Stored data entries
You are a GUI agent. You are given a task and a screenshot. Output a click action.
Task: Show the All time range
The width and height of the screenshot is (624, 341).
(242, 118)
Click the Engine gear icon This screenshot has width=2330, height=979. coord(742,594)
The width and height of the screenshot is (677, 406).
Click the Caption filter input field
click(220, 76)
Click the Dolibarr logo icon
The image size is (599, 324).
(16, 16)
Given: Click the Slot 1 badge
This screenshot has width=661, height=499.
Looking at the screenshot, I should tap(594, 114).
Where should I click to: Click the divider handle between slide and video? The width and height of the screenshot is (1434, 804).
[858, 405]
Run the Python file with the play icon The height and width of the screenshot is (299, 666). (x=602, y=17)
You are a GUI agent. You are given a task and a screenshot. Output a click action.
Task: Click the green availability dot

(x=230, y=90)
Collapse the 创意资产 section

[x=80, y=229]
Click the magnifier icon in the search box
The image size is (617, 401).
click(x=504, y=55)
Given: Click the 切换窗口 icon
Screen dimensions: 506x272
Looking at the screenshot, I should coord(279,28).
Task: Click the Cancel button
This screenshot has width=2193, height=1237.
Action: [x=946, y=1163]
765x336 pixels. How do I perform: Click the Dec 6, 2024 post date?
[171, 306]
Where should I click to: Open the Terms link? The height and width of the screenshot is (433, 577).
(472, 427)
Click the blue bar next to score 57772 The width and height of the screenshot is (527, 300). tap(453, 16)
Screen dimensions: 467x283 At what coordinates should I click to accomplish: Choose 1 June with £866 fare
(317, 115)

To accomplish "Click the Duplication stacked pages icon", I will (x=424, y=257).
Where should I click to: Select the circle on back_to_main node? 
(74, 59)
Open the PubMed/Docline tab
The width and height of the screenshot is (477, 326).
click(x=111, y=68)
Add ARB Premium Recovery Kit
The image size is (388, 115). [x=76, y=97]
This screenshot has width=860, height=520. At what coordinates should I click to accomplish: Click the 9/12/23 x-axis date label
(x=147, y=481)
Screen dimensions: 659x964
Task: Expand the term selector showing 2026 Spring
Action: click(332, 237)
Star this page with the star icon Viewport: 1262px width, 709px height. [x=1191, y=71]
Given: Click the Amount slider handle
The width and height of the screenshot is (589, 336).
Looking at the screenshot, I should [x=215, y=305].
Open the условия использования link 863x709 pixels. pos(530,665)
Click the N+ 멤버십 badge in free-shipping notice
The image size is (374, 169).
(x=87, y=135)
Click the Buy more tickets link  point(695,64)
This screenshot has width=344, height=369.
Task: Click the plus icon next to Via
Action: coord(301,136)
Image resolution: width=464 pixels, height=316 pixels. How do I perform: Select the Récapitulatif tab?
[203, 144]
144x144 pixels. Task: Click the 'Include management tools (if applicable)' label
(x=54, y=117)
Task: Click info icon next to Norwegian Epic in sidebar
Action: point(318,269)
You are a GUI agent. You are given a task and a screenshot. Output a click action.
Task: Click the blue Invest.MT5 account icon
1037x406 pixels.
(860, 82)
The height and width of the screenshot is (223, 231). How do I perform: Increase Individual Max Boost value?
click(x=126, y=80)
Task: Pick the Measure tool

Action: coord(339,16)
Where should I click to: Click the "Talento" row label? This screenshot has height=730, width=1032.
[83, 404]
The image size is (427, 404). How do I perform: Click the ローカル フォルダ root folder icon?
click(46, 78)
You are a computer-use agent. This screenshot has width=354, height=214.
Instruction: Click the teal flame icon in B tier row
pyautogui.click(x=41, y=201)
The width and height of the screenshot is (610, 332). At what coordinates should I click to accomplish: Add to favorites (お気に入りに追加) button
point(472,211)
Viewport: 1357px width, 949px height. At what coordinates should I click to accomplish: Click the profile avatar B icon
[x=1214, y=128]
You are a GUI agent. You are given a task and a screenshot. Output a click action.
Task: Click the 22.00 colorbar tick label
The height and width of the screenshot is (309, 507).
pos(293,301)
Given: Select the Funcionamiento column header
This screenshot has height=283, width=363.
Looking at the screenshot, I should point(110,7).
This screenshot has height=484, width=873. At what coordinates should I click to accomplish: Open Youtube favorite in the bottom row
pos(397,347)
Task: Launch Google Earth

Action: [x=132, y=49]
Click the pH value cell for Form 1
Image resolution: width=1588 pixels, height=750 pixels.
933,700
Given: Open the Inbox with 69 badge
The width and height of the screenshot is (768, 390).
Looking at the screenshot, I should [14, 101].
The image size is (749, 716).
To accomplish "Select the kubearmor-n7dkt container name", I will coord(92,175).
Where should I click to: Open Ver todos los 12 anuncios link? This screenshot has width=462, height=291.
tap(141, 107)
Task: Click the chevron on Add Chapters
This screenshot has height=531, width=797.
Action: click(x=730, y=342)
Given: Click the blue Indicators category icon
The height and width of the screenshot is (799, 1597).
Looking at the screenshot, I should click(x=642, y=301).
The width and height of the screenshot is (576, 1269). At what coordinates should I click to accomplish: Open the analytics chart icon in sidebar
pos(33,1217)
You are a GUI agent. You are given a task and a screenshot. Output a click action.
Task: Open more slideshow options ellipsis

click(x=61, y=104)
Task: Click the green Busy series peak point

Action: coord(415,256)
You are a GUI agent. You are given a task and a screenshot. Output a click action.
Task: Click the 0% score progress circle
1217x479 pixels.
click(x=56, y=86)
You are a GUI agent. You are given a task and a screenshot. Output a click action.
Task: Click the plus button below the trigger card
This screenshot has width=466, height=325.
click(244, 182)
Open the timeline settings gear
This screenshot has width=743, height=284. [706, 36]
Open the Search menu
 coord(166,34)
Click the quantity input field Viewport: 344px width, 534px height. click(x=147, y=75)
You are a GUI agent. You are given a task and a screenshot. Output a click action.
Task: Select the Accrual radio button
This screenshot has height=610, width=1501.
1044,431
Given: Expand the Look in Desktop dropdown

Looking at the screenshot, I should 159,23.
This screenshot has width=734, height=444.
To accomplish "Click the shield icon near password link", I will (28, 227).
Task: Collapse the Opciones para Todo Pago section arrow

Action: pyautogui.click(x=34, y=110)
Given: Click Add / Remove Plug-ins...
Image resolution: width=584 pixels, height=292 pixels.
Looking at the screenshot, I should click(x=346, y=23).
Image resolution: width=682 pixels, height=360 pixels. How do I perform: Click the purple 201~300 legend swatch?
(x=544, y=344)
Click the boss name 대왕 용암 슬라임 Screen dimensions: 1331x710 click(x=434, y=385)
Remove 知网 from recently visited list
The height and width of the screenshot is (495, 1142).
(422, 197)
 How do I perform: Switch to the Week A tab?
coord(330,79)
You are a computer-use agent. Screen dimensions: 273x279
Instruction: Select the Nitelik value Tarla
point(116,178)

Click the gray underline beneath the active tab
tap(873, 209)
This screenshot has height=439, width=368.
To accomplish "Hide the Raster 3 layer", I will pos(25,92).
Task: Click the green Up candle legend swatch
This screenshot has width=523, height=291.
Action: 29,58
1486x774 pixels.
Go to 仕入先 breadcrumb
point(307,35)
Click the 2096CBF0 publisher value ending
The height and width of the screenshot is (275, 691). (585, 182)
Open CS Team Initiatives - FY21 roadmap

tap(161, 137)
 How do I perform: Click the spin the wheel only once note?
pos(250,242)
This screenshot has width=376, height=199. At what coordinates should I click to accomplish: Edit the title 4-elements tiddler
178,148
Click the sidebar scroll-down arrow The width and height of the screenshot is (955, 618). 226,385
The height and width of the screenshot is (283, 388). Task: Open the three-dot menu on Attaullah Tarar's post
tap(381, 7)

Task statement
Word for word, reproduce every line of the data.

Output of the task
You are a GUI agent. You are given a task and a screenshot. Output a click action.
Task: Show the All time range
The width and height of the screenshot is (624, 341).
(242, 118)
Click the Engine gear icon This screenshot has width=2330, height=979. coord(742,594)
The width and height of the screenshot is (677, 406).
Click the Caption filter input field
click(220, 76)
Click the Dolibarr logo icon
The image size is (599, 324).
(16, 16)
Given: Click the Slot 1 badge
This screenshot has width=661, height=499.
Looking at the screenshot, I should tap(594, 114).
Where should I click to: Click the divider handle between slide and video? The width and height of the screenshot is (1434, 804).
[858, 405]
Run the Python file with the play icon The height and width of the screenshot is (299, 666). (x=602, y=17)
You are a GUI agent. You are given a task and a screenshot. Output a click action.
Task: Click the green availability dot

(x=230, y=90)
Collapse the 创意资产 section

[x=80, y=229]
Click the magnifier icon in the search box
The image size is (617, 401).
click(x=504, y=55)
Given: Click the 切换窗口 icon
Screen dimensions: 506x272
Looking at the screenshot, I should coord(279,28).
Task: Click the Cancel button
This screenshot has width=2193, height=1237.
Action: [x=946, y=1163]
765x336 pixels. How do I perform: Click the Dec 6, 2024 post date?
[171, 306]
Where should I click to: Open the Terms link? The height and width of the screenshot is (433, 577).
(472, 427)
Click the blue bar next to score 57772 The width and height of the screenshot is (527, 300). tap(453, 16)
Screen dimensions: 467x283 At what coordinates should I click to accomplish: Choose 1 June with £866 fare
(317, 115)

To accomplish "Click the Duplication stacked pages icon", I will (x=424, y=257).
Where should I click to: Select the circle on back_to_main node? 
(74, 59)
Open the PubMed/Docline tab
The width and height of the screenshot is (477, 326).
click(x=111, y=68)
Add ARB Premium Recovery Kit
The image size is (388, 115). [x=76, y=97]
This screenshot has width=860, height=520. At what coordinates should I click to accomplish: Click the 9/12/23 x-axis date label
(x=147, y=481)
Screen dimensions: 659x964
Task: Expand the term selector showing 2026 Spring
Action: click(332, 237)
Star this page with the star icon Viewport: 1262px width, 709px height. [x=1191, y=71]
Given: Click the Amount slider handle
The width and height of the screenshot is (589, 336).
Looking at the screenshot, I should [x=215, y=305].
Open the условия использования link 863x709 pixels. pos(530,665)
Click the N+ 멤버십 badge in free-shipping notice
The image size is (374, 169).
(x=87, y=135)
Click the Buy more tickets link  point(695,64)
This screenshot has width=344, height=369.
Task: Click the plus icon next to Via
Action: coord(301,136)
Image resolution: width=464 pixels, height=316 pixels. How do I perform: Select the Récapitulatif tab?
[203, 144]
144x144 pixels. Task: Click the 'Include management tools (if applicable)' label
(x=54, y=117)
Task: Click info icon next to Norwegian Epic in sidebar
Action: point(318,269)
You are a GUI agent. You are given a task and a screenshot. Output a click action.
Task: Click the blue Invest.MT5 account icon
1037x406 pixels.
(860, 82)
The height and width of the screenshot is (223, 231). How do I perform: Increase Individual Max Boost value?
click(x=126, y=80)
Task: Pick the Measure tool

Action: coord(339,16)
Where should I click to: Click the "Talento" row label? This screenshot has height=730, width=1032.
[83, 404]
The image size is (427, 404). How do I perform: Click the ローカル フォルダ root folder icon?
click(46, 78)
You are a computer-use agent. This screenshot has width=354, height=214.
Instruction: Click the teal flame icon in B tier row
pyautogui.click(x=41, y=201)
The width and height of the screenshot is (610, 332). At what coordinates should I click to accomplish: Add to favorites (お気に入りに追加) button
point(472,211)
Viewport: 1357px width, 949px height. At what coordinates should I click to accomplish: Click the profile avatar B icon
[x=1214, y=128]
You are a GUI agent. You are given a task and a screenshot. Output a click action.
Task: Click the 22.00 colorbar tick label
The height and width of the screenshot is (309, 507).
pos(293,301)
Given: Select the Funcionamiento column header
This screenshot has height=283, width=363.
Looking at the screenshot, I should point(110,7).
This screenshot has height=484, width=873. At what coordinates should I click to accomplish: Open Youtube favorite in the bottom row
pos(397,347)
Task: Launch Google Earth

Action: [x=132, y=49]
Click the pH value cell for Form 1
Image resolution: width=1588 pixels, height=750 pixels.
933,700
Given: Open the Inbox with 69 badge
The width and height of the screenshot is (768, 390).
Looking at the screenshot, I should [14, 101].
The image size is (749, 716).
To accomplish "Select the kubearmor-n7dkt container name", I will coord(92,175).
Where should I click to: Open Ver todos los 12 anuncios link? This screenshot has width=462, height=291.
tap(141, 107)
Task: Click the chevron on Add Chapters
This screenshot has height=531, width=797.
Action: click(x=730, y=342)
Given: Click the blue Indicators category icon
The height and width of the screenshot is (799, 1597).
Looking at the screenshot, I should click(x=642, y=301).
The width and height of the screenshot is (576, 1269). At what coordinates should I click to accomplish: Open the analytics chart icon in sidebar
pos(33,1217)
You are a GUI agent. You are given a task and a screenshot. Output a click action.
Task: Open more slideshow options ellipsis

click(x=61, y=104)
Task: Click the green Busy series peak point

Action: coord(415,256)
You are a GUI agent. You are given a task and a screenshot. Output a click action.
Task: Click the 0% score progress circle
1217x479 pixels.
click(x=56, y=86)
You are a GUI agent. You are given a task and a screenshot. Output a click action.
Task: Click the plus button below the trigger card
This screenshot has width=466, height=325.
click(244, 182)
Open the timeline settings gear
This screenshot has width=743, height=284. [706, 36]
Open the Search menu
 coord(166,34)
Click the quantity input field Viewport: 344px width, 534px height. click(x=147, y=75)
You are a GUI agent. You are given a task and a screenshot. Output a click action.
Task: Select the Accrual radio button
This screenshot has height=610, width=1501.
1044,431
Given: Expand the Look in Desktop dropdown

Looking at the screenshot, I should 159,23.
This screenshot has width=734, height=444.
To accomplish "Click the shield icon near password link", I will (28, 227).
Task: Collapse the Opciones para Todo Pago section arrow

Action: pyautogui.click(x=34, y=110)
Given: Click Add / Remove Plug-ins...
Image resolution: width=584 pixels, height=292 pixels.
Looking at the screenshot, I should click(x=346, y=23).
Image resolution: width=682 pixels, height=360 pixels. How do I perform: Click the purple 201~300 legend swatch?
(x=544, y=344)
Click the boss name 대왕 용암 슬라임 Screen dimensions: 1331x710 click(x=434, y=385)
Remove 知网 from recently visited list
The height and width of the screenshot is (495, 1142).
(422, 197)
 How do I perform: Switch to the Week A tab?
coord(330,79)
You are a computer-use agent. Screen dimensions: 273x279
Instruction: Select the Nitelik value Tarla
point(116,178)

Click the gray underline beneath the active tab
tap(873, 209)
This screenshot has height=439, width=368.
To accomplish "Hide the Raster 3 layer", I will pos(25,92).
Task: Click the green Up candle legend swatch
This screenshot has width=523, height=291.
Action: 29,58
1486x774 pixels.
Go to 仕入先 breadcrumb
point(307,35)
Click the 2096CBF0 publisher value ending
The height and width of the screenshot is (275, 691). (585, 182)
Open CS Team Initiatives - FY21 roadmap

tap(161, 137)
 How do I perform: Click the spin the wheel only once note?
pos(250,242)
This screenshot has width=376, height=199. At what coordinates should I click to accomplish: Edit the title 4-elements tiddler
178,148
Click the sidebar scroll-down arrow The width and height of the screenshot is (955, 618). 226,385
The height and width of the screenshot is (283, 388). Task: Open the three-dot menu on Attaullah Tarar's post
tap(381, 7)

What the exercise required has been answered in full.